THE PROBLEM: Where the records hold the string "plus", show the whole line it sits on.

● ● ●

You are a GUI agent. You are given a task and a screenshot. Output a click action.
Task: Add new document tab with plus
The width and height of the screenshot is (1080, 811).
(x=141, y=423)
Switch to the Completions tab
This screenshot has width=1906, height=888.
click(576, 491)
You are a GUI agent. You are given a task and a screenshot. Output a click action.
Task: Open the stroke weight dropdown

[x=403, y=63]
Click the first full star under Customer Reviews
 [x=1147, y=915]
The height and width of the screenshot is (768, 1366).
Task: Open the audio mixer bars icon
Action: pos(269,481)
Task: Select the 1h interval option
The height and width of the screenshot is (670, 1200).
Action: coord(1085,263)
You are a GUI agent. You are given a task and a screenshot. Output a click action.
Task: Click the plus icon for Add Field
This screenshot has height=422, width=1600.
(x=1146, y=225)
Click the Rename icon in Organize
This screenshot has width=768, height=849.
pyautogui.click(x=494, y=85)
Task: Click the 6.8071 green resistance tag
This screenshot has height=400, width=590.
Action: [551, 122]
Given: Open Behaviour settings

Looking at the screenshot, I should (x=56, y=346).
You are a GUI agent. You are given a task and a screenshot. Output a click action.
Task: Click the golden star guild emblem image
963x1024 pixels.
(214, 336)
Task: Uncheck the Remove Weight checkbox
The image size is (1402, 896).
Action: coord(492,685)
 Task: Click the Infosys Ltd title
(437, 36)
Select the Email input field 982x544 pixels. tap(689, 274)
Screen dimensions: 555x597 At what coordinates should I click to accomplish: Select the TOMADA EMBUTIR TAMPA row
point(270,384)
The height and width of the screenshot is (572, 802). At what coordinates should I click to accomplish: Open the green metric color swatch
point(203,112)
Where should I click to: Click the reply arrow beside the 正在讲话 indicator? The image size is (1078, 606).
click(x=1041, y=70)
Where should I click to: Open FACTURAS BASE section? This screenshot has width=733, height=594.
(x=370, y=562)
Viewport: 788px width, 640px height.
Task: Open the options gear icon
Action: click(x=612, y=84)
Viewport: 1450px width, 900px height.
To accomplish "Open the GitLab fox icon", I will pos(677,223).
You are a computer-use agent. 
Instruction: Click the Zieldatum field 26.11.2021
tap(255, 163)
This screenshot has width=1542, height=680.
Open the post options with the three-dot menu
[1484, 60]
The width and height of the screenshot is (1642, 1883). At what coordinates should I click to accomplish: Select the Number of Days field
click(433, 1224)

● ● ●

RESPONSE TO THIS EXERCISE:
Task: Add new document tab with plus
Task: Click the plus icon for Add Field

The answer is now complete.